Thursday, March 15, 2018

2018-03-15: Paywalls in the Internet Archive

Paywall page from The Advertister

Paywalls have become increasingly notable in the Internet Archive over the past few years. In our recent investigation into news similarity for U.S. news outlets, we chose from a list of websites and then pulled the top stories. We did not initially include subscriber based sites, such as The Financial Times or Wall Street Journal, because these sites only provided snippets of an article, and then users would be confronted with a "Subscribe Now" sign to view the remaining content. The New York Times, as well as other news sites, also have subscriber based content but access is only limited once a user has exceeded a set number of stories seen. In our study of 30 days of news sites, we found 24 URIs that were deemed to be paywalls, and these are listed below:

Memento Responses

All of these URIs point to the Internet Archive but result in an HTTP status code of 404. We took all of these URI-Ms from the homepage of their respective news sites and tried to see how the Internet Archive captured these URI-Ms over a period of a month within the Internet Archive.



The image above shows requests sent to the Internet Archive's memento API with the initial request being 0 days and then adding 1, 7, 30 days to the inital request to see if the URI-M retrieved resolved to something other than 404. The initial request to these mementos all had a 404 status code. Adding a day to the memento and then requesting a new copy from the Internet Archive resulted in some of the URI-Ms resolving to with a 200 response code showing that these articles became available. Adding 7 days to the initial request date time shows that by this time the Internet Archive has found copies for all but 1 URI-M. This result is then repeated when adding 30 days to the initial memento request date time. The response code "0" indicates no response code caused by a infinite redirect loop. The chart follows the idea that content is released as free once a period of time has passed.

For the New York Times articles, they end up redirecting to a different part of the New York Times website: https://web.archive.org/web/20100726195833/http://www.nytimes.com/glogin. Although each of the URIs resolve with a 404 status code an earlier capture shows that it was a login page asking for signup or subscription:

Paywalls in Academia

Paywalls restrict not just news content but also academic content. When users are directly linked through a DOI assigned to a paper,  they are often redirected to a splash page showing a short description of a paper but not the actual pdf document. An example of this is: https://doi.org/10.1007/s00799-014-0120-4. This URI currently points to springer.com for a published paper, but the content is only available via purchase:

In order to actually access the content a user is first redirected to the splash page https://link.springer.com/article/10.1007%2Fs00799-014-0120-4, and is then required to purchase the requested content.

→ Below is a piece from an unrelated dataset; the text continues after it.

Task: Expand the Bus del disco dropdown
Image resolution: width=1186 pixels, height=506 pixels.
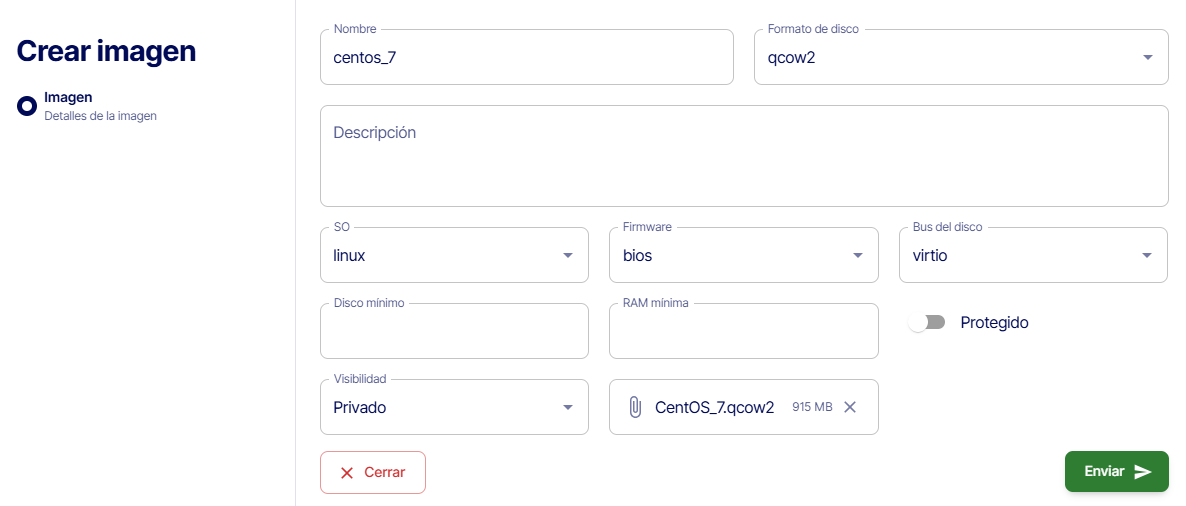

If we search for this DOI in the Internet Archive, http://web.archive.org/web/20180316075554/https://doi.org/10.1007/s00799-014-0120-4, we find that it will ultimately lead to a springer.com memento, http://web.archive.org/web/20160916200215/http://link.springer.com/article/10.1007/s00799-014-0120-4, of the same paywall we found on the live web. This shows that both the DOI and the springer.com paywall are archived, but the PDF is not ("Buy (PDF) USD 39.95").

Organizations that are willing to pay for a subscription to an association that host the academic papers will have access to content. A popular example is the ACM Digital Library. When users visit pages like springerlink, they may not have the option of getting the blue "Download PDF" button but rather a grey button signifying it is disabled for a non-subscribed user.

Van de Sompel et al. investigated 1.6 million URI references from arXiv and PubMed Central and found that over 500,000 of the URIs were locating URIs indicating the current document location. These URIs can expire over time and removes the use of DOIs.

Searching for Similarity

When considering hard paywall sites like Financial Times (FT) and Wall Street Journal (WSJ) it's intuitive that most of the paywall pages a non-subscribed user sees will be relatively the same. We experimented with 10 of the top WSJ articles on 11/01/2016 where each article was scraped from the homepage of WSJ. From these 10 articles we did pairwise comparisons between each article by taking the SimHash of each article's HTML representation and then computing the Hamming distance between each unique paired SimHash bit string. 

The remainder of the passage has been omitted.